§ **GOAL OF THE EXERCISE**
Where the line with "Blogger Themes (223, 2554)" appears below, start writing out lines exactly, and finish with the line with "Nosotros (136, 78)", which is included; write out nothing else.

Pixel coordinate grounding data:

┄┄┄┄┄┄┄┄┄┄┄┄┄┄┄┄┄┄┄┄

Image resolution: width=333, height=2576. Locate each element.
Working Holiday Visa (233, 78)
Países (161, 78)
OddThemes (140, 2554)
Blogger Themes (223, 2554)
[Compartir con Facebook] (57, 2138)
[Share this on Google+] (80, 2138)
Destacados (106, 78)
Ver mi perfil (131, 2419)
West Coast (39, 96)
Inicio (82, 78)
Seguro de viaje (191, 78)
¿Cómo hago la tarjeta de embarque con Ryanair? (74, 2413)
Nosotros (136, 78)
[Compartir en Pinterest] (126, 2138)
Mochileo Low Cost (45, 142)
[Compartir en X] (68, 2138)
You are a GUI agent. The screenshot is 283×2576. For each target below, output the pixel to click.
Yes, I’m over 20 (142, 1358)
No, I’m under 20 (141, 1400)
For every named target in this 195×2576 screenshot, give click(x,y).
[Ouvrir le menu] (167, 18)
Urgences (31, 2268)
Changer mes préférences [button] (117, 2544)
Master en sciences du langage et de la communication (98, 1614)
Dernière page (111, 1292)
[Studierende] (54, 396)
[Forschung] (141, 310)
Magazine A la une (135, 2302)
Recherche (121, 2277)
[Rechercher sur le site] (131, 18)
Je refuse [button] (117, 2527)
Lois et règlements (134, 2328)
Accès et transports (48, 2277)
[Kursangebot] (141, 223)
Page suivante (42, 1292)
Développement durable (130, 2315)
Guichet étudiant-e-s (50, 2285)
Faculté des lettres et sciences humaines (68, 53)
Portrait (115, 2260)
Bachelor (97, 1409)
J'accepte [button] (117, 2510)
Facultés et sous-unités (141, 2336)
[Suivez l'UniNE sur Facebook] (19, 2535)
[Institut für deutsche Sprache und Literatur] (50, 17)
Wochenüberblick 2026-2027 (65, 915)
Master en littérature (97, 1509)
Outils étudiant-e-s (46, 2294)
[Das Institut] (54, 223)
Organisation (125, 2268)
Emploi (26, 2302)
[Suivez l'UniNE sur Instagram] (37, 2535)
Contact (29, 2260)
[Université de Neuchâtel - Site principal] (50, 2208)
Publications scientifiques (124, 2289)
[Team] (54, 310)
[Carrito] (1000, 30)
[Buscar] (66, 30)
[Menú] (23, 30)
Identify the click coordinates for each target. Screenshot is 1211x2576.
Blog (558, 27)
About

┄┄┄┄┄┄┄┄┄┄┄┄┄┄┄┄┄┄┄┄

§ **SOLUTION TO THE EXERCISE**
Blogger Themes (223, 2554)
[Compartir con Facebook] (57, 2138)
[Share this on Google+] (80, 2138)
Destacados (106, 78)
Ver mi perfil (131, 2419)
West Coast (39, 96)
Inicio (82, 78)
Seguro de viaje (191, 78)
¿Cómo hago la tarjeta de embarque con Ryanair? (74, 2413)
Nosotros (136, 78)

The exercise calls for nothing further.